Antes de 1973, el capitalismo chileno con todas sus fallas y capturas del Estado, fue ahogado por el funcionamiento del sistema democrático. El golpe militar suprimió la democracia y el arribo al poder de los Chicago boys impuso un tipo particular de capitalismo, uno de inspiración neoliberal.
En los próximos años, el desafío que tenemos por delante es recrear una pasión por una democracia verdadera y reconstruir un capitalismo que permita por un lado el crecimiento económico pero que evite la segregación odiosa que produce la lógica de mercado aplicada en todos los ámbitos.
Daron Acemoglu, James Robison y Thiery Verdier publicaron hace poco menos de un año un trabajo reflexionando por qué no todos los países pueden ser como los escandinavos. Como se sabe. Suecia, Dinamarca, Finlandia y Noruega son Países muy ricos, que crecen significativamente, pero además son muy igualitaristas fundamentalmente gracias a un eficiente Estado de bienestar que redistribuye recursos. Tal redistribución no genera costos en términos de crecimiento ya que en promedio ellos crecen a la misma velocidad que Estados Unidos.
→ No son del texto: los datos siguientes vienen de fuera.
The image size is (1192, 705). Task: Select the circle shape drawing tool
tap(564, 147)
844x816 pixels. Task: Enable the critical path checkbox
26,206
El argumento que ellos desarrollan es que las economías que están en la frontera tecnológica necesitan un esquema que premie significativamente la innovación y el emprendimiento, porque la inversión en investigación y desarrollo es muy riesgosa y requiere ser remunerada. Es ese sentido, ellos proponen una lógica que significa una peor distribución del ingreso y que puede describir la situación en Estados Unidos.
Sin embargo, aquellos países que no están en la frontera, reciben los avances tecnológicos aun cuando no los desarrollen ellos. La necesidad de tener un esquema que favorezca la toma de riesgos asociados a la investigación y el desarrollo es menos urgente. Como finalmente es la adopción de estas tecnologías la que explica el crecimiento, es posible que los países que están más atrás en el desarrollo de las nuevas tecnologías y que cuentan con instituciones adecuadas puedan beneficiarse del avance tecnológico de los países líderes pero redistribuyan más.
Esta redistribución nos trae de vuelta al concepto de “economía social de mercado”. El eslogan de la DCU dice “tanto mercado como sea posible y tanto Estado como sea necesario”. La necesidad de más Estado de la que habla la DCU entre otras cosas se refiere a un eficiente Estado de bienestar que permita tal redistribución. Esta eficiencia tiene componentes técnicos de diseño, que a estas alturas se conocen, por ejemplo, en no dar seguros de cesantía que sean indefinidos y sin contraparte en términos de búsqueda de empleo. Pero más allá de estos elementos técnicos conocidos, el desarrollo de este estado de bienestar –digamos para que nadie malinterprete, de tipo alemán o sueco- requiere el concurso de una sólida democracia, que permita, por ejemplo, extender beneficios de manera universal pero en forma responsable.
Aquí es donde el modelo chileno flaquea. Nuestra economía se puede mejorar en muchas dimensiones, pero es vigorosa. Nuestras empresas están sanas, crecen y generan empleo. Sin embargo, el otro lado de la moneda es una democracia lánguida y en decadencia, que no entusiasma a los jóvenes que ven que involucrarse en política no cambia nada y en la que las principales instituciones –Senado y Cámara de Diputados- gozan de un creciente desprestigio.
Siguiendo las ideas de Acemoglu, Robinson y Verdier, Chile debe avanzar hacia una versión latina del capitalismo democrático alemán, con más mercado y con más Estado que el que tiene hoy. Claro que la situación actual no es una en que mercado y Estado estén equilibrados. Lo que muestra la ciudadanía es una demanda importante por un rol del Estado más fuerte en la provisión de “derechos sociales”, como educación, salud y pensiones. Sin embargo, no es seguro que este rebalanceo de nuestro capitalismo democrático puede realizarse, porque nuestra democracia cojea: solo se puede hacer lo que algunos quieren o como ellos quieran.